The actual output DC voltage and current developed by MPPT method is applied as a source signal for comparison with the input parameters of buck–boost converter. Finally, the variation between outputs has been fed to duty cycle [8].

4 Simulation Analysis Results

The proposed MPPT technique is analyzed and investigated under the dynamic wind speed as shown in Fig. 6. The WECS response is analyzed under the proposed strategy.

Fig. 6
figure 6

Considered wind speed pattern

Figure 7a–b shows the WT generator performance. Figure 7a shows the response of electromagnetic torque of the WT, and Fig. 7b shows rotor speed of the PMSG. Initially, the wind speed is 20 m/s. At this moment, electromagnetic torque starts increasing and gets stable on 18 Nm. Negative sign shows the generating mode. At the same time, rotor speed also starts increasing from its standstill position and gets settled at 152 rad/s. After 0.5 s, wind velocity is step-decreased as shown in Fig. 3.

Fig. 7
figure 7

a, b WT generator performance

At t = 1.5 s, wind velocity is step-increased to 14 m/s. Both parameters of the WT generator start increasing. At this time, electromagnetic torque is again 16 Nm and rotor speed is 130 rad/s.

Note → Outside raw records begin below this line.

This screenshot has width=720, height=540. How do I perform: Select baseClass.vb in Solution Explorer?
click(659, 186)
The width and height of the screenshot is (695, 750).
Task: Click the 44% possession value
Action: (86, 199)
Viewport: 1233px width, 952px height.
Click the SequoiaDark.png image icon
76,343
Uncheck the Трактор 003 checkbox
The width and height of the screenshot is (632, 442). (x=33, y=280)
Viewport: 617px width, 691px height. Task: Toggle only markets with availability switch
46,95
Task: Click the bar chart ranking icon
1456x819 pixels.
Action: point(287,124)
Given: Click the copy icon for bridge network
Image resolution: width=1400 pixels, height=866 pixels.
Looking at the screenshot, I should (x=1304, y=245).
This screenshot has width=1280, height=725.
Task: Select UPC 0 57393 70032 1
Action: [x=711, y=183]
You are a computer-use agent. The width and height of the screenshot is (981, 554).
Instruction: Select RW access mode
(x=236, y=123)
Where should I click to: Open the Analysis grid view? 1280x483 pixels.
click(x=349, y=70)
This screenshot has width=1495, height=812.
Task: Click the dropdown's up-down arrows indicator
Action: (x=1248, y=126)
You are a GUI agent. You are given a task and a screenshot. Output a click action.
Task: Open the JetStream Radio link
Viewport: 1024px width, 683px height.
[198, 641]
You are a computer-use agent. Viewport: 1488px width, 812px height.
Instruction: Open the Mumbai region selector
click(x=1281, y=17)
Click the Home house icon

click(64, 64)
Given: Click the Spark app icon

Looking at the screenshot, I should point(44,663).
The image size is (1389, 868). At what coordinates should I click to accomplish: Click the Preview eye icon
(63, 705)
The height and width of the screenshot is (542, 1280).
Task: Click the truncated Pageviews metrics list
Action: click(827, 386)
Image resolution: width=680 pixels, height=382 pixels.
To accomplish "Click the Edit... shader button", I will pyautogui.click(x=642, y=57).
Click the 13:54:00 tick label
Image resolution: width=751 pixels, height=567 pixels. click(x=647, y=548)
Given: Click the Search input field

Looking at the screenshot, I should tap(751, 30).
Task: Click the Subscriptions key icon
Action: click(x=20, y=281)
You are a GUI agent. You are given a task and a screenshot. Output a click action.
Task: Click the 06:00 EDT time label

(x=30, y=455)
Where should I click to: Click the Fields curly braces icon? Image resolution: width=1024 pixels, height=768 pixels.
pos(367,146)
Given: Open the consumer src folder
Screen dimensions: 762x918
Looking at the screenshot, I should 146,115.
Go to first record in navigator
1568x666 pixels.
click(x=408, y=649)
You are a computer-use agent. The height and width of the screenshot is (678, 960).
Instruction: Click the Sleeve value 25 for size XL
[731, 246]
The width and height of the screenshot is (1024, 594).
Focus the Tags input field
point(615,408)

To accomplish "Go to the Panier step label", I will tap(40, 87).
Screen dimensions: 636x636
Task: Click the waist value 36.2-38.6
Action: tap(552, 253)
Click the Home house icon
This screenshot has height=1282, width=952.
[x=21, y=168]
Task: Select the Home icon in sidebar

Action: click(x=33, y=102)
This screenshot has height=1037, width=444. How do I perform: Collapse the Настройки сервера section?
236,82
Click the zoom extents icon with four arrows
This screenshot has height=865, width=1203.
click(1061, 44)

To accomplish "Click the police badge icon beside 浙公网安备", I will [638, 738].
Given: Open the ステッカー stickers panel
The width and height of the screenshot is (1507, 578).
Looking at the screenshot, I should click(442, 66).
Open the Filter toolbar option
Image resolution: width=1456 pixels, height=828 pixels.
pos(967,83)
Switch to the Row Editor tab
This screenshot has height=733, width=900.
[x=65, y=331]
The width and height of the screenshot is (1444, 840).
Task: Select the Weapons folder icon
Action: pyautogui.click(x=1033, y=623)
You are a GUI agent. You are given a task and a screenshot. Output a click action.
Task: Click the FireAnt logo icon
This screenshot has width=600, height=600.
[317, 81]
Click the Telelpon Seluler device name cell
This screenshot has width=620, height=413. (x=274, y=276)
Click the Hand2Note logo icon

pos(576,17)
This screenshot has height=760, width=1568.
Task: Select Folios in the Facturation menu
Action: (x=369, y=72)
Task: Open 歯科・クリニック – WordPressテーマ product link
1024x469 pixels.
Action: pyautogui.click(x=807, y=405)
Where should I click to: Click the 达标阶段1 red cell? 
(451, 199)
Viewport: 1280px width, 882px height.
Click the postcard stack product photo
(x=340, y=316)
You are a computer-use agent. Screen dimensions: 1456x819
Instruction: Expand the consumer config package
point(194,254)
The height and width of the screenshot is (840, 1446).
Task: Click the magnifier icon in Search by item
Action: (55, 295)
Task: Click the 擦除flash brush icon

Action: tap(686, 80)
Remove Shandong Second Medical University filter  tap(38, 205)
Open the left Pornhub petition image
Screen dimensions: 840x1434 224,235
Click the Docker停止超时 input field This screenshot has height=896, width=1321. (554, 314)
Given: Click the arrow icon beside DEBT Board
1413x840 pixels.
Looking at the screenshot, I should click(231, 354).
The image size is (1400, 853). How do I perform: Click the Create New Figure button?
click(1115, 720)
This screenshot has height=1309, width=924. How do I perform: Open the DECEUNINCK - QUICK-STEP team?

Figure 8a–c presents the performance characteristics of DC–DC buck–boost converter under the P&O technique when wind speed is varied stepwise. Initially, when wind speed is taken 20 m/s, output voltage of the DC–DC buck–boost converter is 263.88 V and current is 18 A. Therefore, power obtained by the MPPT technique is 4750 W.

Fig. 8
figure 8

ac Output parameters at resistive load

Hence, it is investigated that maximum power tracked by the MPPT is 4750 W at rotor speed of the 152 rad/s when wind speed is 20 m/s. Above or below this wind speed and rotor speed, power gets reduced and efficiency of the WECS experienced very poor.

5 Conclusion

Investigations of WECS have been carried out by developing the Simulink model of complete system under consideration. The results have been discussed in detail to assess the performance of P&O MPPT-assisted WECS. The P&O controller operated in this paper used voltage and current generated by the WECS to generate the duty cycle by adjusting the parameter for different systems. The obtained results show a significant performance for WECS system with P&O algorithm. The study can be used to increase the system’s stability by constant power generation in dynamic wind speed condition. Due to fewer controller parameters, the considered system is less complex, which is having good speed and stability. When this control is employed with small wind power system, it can be a cost-effective solution.